For the first time, chemists have synthesised an interhalogen compound exhibiting a unique central fluorine atom coordinated by four BrF5 groups.1 The one-of-a-kind interhalogen ion in [NMe4][Br4F21]·BrF5 represents the first example of a central tetracoordinated fluorine bridging to neither metal nor hydrogen atoms.
Tetracoordinated fluorine atoms are known in ionic compounds, for example in CaF2. And µ4-fluorine atoms are present in the tetrahydrogen pentafluoride ion and a handful of metal compounds.

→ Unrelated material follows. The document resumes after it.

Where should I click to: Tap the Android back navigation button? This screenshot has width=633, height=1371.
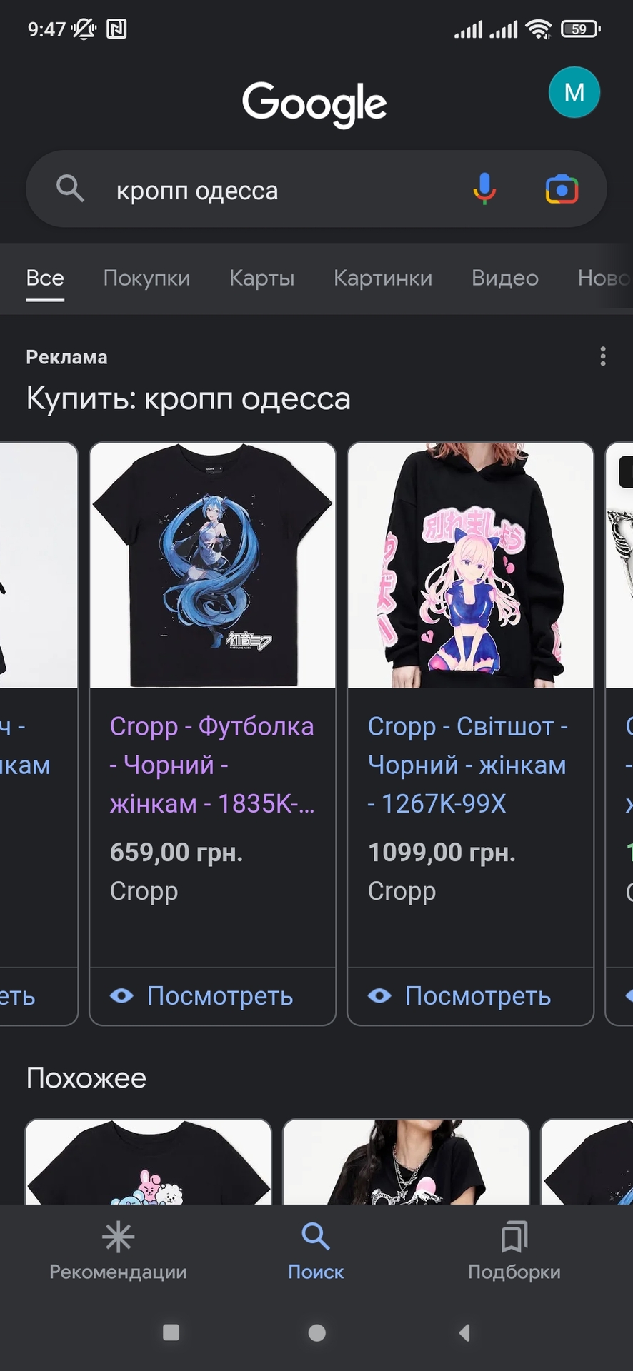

Last year, a team led by Florian Kraus from the Philipps University of Marburg in Germany, synthesised [Br3F16]–, 2 which has a triple-coordinated central fluoride ion. Now, building on their previous work, Kraus and co-workers have used a sterically demanding [NMe4]+ counter ion to form the bulkier µ4-fluorine containing interhalogen ion, [Br4F21] –.

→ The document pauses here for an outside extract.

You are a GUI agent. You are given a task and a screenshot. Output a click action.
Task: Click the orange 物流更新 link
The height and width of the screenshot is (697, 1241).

Halogen fluorides are known for their extreme reactivity and the synthesis did not come without its challenges. The team first tried reacting pure BrF5 with [NMe4]F but a violent reaction between the two compounds caused a small explosion and a day’s work was lost in an instant. On searching for an alternative method they came across research by Karl Christe from 19893 that helped them to reliably access [NMe4][BrF6] and they went on to attempt a controlled reaction of [NMe4][BrF6] with excess BrF5 at low temperatures. It worked. Graham Saunders, a synthetic fluorine chemist from the University of Waikato in New Zealand, comments ‘technically it’s very difficult work and it’s very elegant’.
Deciphering the compound’s structure also presented a challenge as it initially appeared very complex. However, by focusing on the centres of the ions and BrF5 molecules, the team discovered its crystal structure was similar to the MgAgAs-type structure. ‘Although the two compounds could not be more chemically different, they are structurally closely related,’ says Marburg team member Martin Möbs. Additional quantum calculations reveal that the µ4-fluorine–bromine bonds are best described as ionic.
‘To encapsulate a fluoride ion in a non-metallic inorganic framework such that it’s bound to four different moieties is really quite extraordinary, because normally you would not anticipate that kind of bonding arrangement,’ comments Thomas Lectka, an organofluorine chemist from Johns Hopkins University, US. ‘It’s an interesting result and I think it will spur more work into the halogens with fluorine,’ adds Saunders.
But while the µ3-fluorine and µ4-fluorine polynuclear anions of BrF5 have now been isolated, Möbs concludes that ‘the anion in which the fluoride ion is surrounded by two BrF5 molecules, [Br2F11]–, is still missing.’